◆ SELECTED PASSAGE:
Now we've got to look at the priorities. The OP was questioning very goofy WBO2 readings, while your concern is the NBO2 signal.

You are absolutely correct, that using a clean chassis ground for the LC-1 is different from what the LH is using as a signal reference, and that will change what it measures for the NBO2 signal.

But for engine tuning, what the LH reads for the NBO2 signal is not nearly as important as getting a reliable/accurate WBO2 signal. If you ground your WBO2 gauge to the LH/engine-block ground then-- in theory-- everybody is using the same reference. The problem with this is that the WBO2 ground itself carries heater current, which will corrupt whatever ground wire you connect it to.

Which is the reason that I suggested connecting the two LC-1 ground wires directly to a clean, separate chassis ground. One wire carries the heater current, the second is the signal ground, and if there is any ground resistance then there will be a voltage on the signal ground. But a clean bolt directly to the chassis has nil resistance and can carry the heater current without messing up the signal ground.

If you then take the LC-1's NBO2 signal back to the LH you have indeed changed what the LH reads for the NBO2 signal. My half-a-volt was ex-rectum, 400mV is probably more correct. But it is indeed a digital signal-- the LH doesn't care a bit about what the actual voltage is, only whether it is a above, or below, the threshold.

For a physical NBO2 sensor, the curve is very steep-- there is only a tenth of an AFR unit (approx) from 100mV to 700mV. Whether that voltage is a tenth of a volt higher or lower, has a very small effect on the final AFR. The LH is not doing anything with the NBO2 signal, other than checking whether it is above, or below the threshold.

This makes sense, and if you move the LC-1 Sim-NBO2 curve left and right across the Llambda/AFR scale then you should see the LH follow that.

During warmup, you want the Sim-NBO2 signal to be open-circuit (high-impedance), that's how a physical NBO2 behaves-- which causes the LH to ignore the (bogus) NBO2 signal while the WBO2 is warming up. WBO2 controllers which set the Sim-NBO2 signal to zero volts during warmup will drive the LH to full-rich (+20% more fuel) until the WBO2 warms up. (This is only an issue on a warm-engine restart, the LH ignores the NBO2 sensor altogether until the engine is warmed up). And the same with an error condition, select high-impedance. (I believe that is the LC-1 default). Response time should be fast, instant or 1/12 sec is fine.

Your numbers are more correct, my half-a-volt was very approximate. My point was that, for a physical NBO2 sensor, the curve is quite steep (steeper than Innovate's default curve) and it didn't matter. But if you change one point, you ought to change the other so that the 0.4v threshold (or whatever it really is) doesn't change. Personally I would make the curve much steeper, 0.99 Lambda at 1.0v and 1.01 at 0v-- just to minimize any uncertainty.

◆ RECORDS PROVIDED:
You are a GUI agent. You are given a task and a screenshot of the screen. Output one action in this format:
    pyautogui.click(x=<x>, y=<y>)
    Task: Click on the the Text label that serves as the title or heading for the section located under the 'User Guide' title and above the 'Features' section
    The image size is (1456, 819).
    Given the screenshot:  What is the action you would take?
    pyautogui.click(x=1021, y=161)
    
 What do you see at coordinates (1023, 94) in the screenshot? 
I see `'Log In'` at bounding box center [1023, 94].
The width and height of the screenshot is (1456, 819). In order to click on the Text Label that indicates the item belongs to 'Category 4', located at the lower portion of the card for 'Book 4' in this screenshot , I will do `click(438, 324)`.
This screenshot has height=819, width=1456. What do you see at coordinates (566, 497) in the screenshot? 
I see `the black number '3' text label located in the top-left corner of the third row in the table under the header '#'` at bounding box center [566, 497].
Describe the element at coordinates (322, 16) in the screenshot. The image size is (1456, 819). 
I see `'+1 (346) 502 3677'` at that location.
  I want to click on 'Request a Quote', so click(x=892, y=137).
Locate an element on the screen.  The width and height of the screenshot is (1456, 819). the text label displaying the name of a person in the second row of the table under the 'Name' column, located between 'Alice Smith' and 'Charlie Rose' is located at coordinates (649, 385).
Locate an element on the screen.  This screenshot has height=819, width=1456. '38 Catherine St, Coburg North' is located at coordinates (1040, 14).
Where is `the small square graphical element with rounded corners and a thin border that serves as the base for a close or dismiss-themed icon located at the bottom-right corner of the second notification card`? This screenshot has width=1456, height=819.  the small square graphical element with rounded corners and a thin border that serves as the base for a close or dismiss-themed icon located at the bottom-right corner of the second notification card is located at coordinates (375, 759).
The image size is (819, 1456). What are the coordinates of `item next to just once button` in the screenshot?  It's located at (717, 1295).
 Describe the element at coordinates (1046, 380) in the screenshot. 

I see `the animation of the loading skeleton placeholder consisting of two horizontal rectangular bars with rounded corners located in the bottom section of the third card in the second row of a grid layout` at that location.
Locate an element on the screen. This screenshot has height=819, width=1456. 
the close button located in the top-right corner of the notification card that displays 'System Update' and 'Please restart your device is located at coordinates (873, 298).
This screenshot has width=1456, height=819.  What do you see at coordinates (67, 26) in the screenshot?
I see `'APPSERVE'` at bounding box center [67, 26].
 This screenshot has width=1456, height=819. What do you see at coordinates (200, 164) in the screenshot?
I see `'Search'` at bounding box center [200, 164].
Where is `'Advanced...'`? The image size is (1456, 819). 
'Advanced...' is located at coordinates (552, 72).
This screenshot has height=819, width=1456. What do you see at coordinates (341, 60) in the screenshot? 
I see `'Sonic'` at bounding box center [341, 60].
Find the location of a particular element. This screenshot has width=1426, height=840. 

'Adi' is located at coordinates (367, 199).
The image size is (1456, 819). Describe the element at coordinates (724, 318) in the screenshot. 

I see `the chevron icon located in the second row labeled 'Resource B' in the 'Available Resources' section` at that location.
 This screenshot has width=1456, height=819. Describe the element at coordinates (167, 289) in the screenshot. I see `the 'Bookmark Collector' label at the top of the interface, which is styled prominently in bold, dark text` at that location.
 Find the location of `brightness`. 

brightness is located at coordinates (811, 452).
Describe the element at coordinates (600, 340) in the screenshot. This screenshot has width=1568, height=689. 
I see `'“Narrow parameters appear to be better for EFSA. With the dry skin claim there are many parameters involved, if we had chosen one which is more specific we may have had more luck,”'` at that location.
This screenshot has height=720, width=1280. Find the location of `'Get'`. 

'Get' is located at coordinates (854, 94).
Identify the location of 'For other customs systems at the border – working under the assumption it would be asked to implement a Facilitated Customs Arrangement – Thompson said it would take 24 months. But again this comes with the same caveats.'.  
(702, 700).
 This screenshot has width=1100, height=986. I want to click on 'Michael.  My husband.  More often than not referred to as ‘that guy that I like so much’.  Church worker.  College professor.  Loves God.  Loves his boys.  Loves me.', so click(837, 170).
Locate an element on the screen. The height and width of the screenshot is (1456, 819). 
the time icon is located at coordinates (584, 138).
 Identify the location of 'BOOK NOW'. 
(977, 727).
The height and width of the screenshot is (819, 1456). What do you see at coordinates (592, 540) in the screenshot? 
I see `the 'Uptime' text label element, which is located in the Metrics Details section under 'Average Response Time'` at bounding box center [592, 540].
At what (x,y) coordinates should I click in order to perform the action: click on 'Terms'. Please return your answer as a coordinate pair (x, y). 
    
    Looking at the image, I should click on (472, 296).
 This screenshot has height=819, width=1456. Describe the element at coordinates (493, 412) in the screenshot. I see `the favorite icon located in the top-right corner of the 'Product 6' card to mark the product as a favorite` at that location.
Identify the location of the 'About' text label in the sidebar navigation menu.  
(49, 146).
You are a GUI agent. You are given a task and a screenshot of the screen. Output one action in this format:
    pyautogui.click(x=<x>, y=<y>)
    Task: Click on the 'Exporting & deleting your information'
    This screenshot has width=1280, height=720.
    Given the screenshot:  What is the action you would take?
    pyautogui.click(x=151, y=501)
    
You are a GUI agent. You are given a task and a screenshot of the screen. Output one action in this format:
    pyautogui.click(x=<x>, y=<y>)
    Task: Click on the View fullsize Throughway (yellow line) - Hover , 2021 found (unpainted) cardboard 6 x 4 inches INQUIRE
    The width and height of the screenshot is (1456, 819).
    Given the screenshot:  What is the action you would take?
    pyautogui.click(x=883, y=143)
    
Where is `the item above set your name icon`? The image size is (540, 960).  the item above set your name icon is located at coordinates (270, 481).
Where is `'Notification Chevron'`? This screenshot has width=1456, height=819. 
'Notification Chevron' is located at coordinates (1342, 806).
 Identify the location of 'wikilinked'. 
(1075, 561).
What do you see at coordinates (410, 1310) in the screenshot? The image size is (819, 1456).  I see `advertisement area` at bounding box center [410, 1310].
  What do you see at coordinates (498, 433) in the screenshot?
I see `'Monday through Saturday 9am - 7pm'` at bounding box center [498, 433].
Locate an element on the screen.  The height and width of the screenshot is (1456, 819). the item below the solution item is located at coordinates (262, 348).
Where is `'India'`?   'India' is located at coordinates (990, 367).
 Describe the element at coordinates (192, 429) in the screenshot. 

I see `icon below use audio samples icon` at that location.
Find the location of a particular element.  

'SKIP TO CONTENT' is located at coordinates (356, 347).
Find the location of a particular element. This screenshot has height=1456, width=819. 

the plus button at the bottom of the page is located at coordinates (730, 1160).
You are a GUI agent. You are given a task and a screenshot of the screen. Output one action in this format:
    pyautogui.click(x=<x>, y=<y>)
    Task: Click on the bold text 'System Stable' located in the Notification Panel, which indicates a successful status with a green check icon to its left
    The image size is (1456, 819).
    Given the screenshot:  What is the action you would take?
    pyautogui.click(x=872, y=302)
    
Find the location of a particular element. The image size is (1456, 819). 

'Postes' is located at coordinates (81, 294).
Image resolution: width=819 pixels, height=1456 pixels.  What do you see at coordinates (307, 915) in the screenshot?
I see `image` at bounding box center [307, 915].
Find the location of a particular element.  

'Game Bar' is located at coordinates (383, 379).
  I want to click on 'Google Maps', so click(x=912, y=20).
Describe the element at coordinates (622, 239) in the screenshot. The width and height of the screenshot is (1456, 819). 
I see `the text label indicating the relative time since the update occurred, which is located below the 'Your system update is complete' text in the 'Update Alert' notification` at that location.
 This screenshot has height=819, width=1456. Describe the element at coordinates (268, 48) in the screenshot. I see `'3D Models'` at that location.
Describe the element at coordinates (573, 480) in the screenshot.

◆ TASK SET:
1) Repeat the part of the forum post that runs from "For a physical NBO2 sensor, the curve is very" to "LH follow that.".
2) Update the rows from the line with "Describe the element at coordinates (192, 429)" to the line with "the plus button" by replacing "element" with "item", leaving everything else unchanged. Return only those lines.
The forum post and the rows have nothing to do with each other.

◆ SOLUTIONS TO THE EXERCISE:
1)
For a physical NBO2 sensor, the curve is very steep-- there is only a tenth of an AFR unit (approx) from 100mV to 700mV. Whether that voltage is a tenth of a volt higher or lower, has a very small effect on the final AFR. The LH is not doing anything with the NBO2 signal, other than checking whether it is above, or below the threshold.

This makes sense, and if you move the LC-1 Sim-NBO2 curve left and right across the Llambda/AFR scale then you should see the LH follow that.

2)
 Describe the item at coordinates (192, 429) in the screenshot. 

I see `icon below use audio samples icon` at that location.
Find the location of a particular item.  

'SKIP TO CONTENT' is located at coordinates (356, 347).
Find the location of a particular item. This screenshot has height=1456, width=819. 

the plus button at the bottom of the page is located at coordinates (730, 1160).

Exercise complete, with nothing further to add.